* [Page extract]
Re: [PATCH, fortran] PR fortran/60255 Deferred character length

2015-01-17 Thread Paul Richard Thomas
Dear Andre,

Don't worry about the lack of a laptop. I am on to it :-)

Paul



On 17 January 2015 at 16:14, Andre Vehreschild ve...@gmx.de wrote:
 Dear Paul,

 Setting _Len to one by default should be quite simple. When I remember
 correctly, then there is only one place where the current code sets it to
 zero. Could be in gfc_conv_structure but that is only a guess.
 Unfortunately am I on travel 'till Sunday and don't have my laptop with me.
 Sorry for that.

 Regards,
 Andre

 Andre Vehreschild * Kreuzherrenstr. 8 * 52062 Aachen
 Tel. +49 241.9291018 * ve...@gmx.de


 Paul Richard Thomas paul.richard.tho...@gmail.com schrieb:

 Cancel that - It should be multiplies by kind, shouldn't it ? :-) OK,
 string length it is. We will probably have to set _len = 1 for other
 dynamic types, though, so that the pointer arising from an array
 reference is base_address + _len*vptr-size*index

 Cheers

 Paul

 On 17 January 2015 at 13:44, Paul Richard Thomas
 paul.richard.tho...@gmail.com wrote:
 Dear Andre,

 I am open to either - what do the others think?

 The reason why I am for differentiating between unlimited_polymorphic
 objects and the deferred length character arrays is because of the
 difference in the way in which arrays are accessed. The former uses
 pointer arithmetic and the latter array references. I was trying to
 avoid divisions by KIND within scalarization loops. Also, I found that
 in developing your patch, that allocating with unlimited polymorphic
 sources looks neatest when the _len contains the memory size of the
 elements of any dynamic type, since a priori it is not known at
 compile time whether it is a character or not. Of course, one could
 interrogate the _hash field of the vtable, at the expense of more
 runtime code.

 Cheers

 Paul

 PS I have your patches for PR60357 and 61275 regtesting right now.
 Both look OK to me. At the risk of making potential regressions more
 complicated to unravel, to save my time I intend to commit both at
 once, unless anybody objects.



 On 17 January 2015 at 13:10, Andre Vehreschild ve...@gmx.de wrote:
 Hi Paul,

 I am open on what to call the new component.

 Have you thought about my findings, that for deferred length char arrays
 the
 length is stored in characters and not in bytes, I.e., for a
 character(kind=4, Len=:) the length is stored in number of characters and
 not in bytes needed, which would be Len*4. IMHO both concepts should be
 changed, or none. I favor to keep storing the string length of both
 concepts
 (deferred char arrays and chararrays in unlimited polymorphic entities)
 interchangeable w/o computation.

 What's your opinion?

 Regards, Andre

 Andre Vehreschild * Kreuzherrenstr. 8 * 52062 Aachen
 Tel. +49 241.9291018 * ve...@gmx.de


 Paul Richard Thomas paul.richard.tho...@gmail.com schrieb:


 Dear Andre,

 Perhaps, rather than calling the new component _len, we should call it
 _mem_size or some such?

* [Task requirements]
Using the Fortran patch thread, decide whether each statement agrees with it, answering yes or no and quoting the deciding words: 1. Andre has his laptop with him while traveling. 2. Paul plans to commit the patches for PR60357 and 61275 together. 3. Paul proposed naming the new component _mem_size instead of _len.

* [Raw data]
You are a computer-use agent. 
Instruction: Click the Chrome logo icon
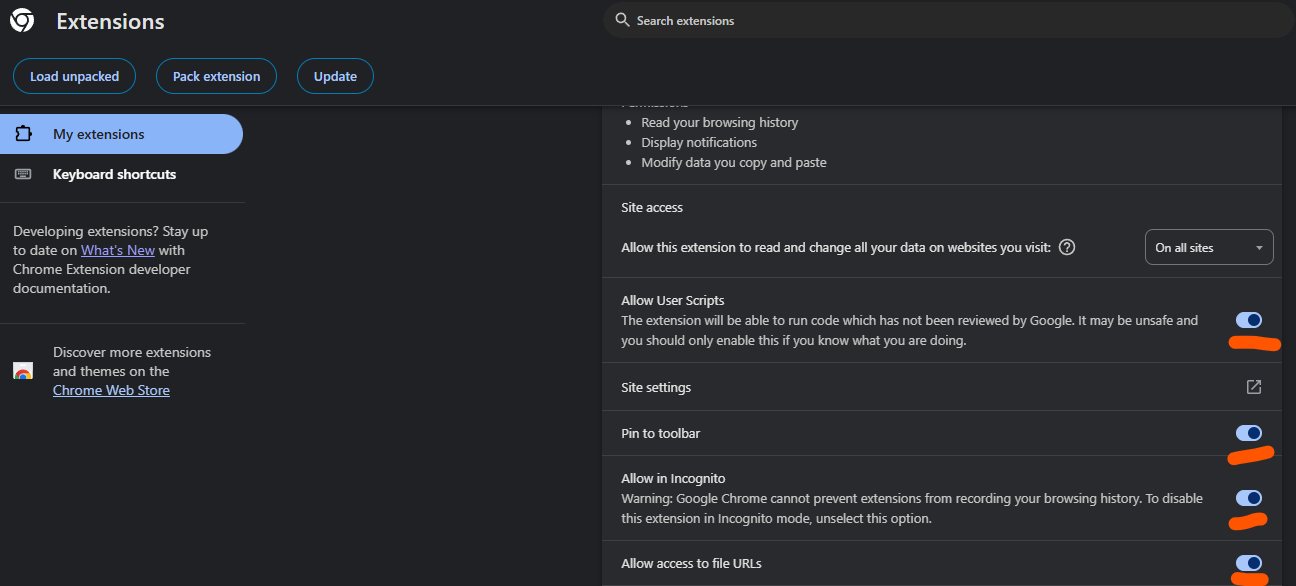22,21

* [Reply]
1. No: "don't have my laptop with me"
2. Yes: "I intend to commit both at once"
3. Yes: "rather than calling the new component _len, we should call it _mem_size"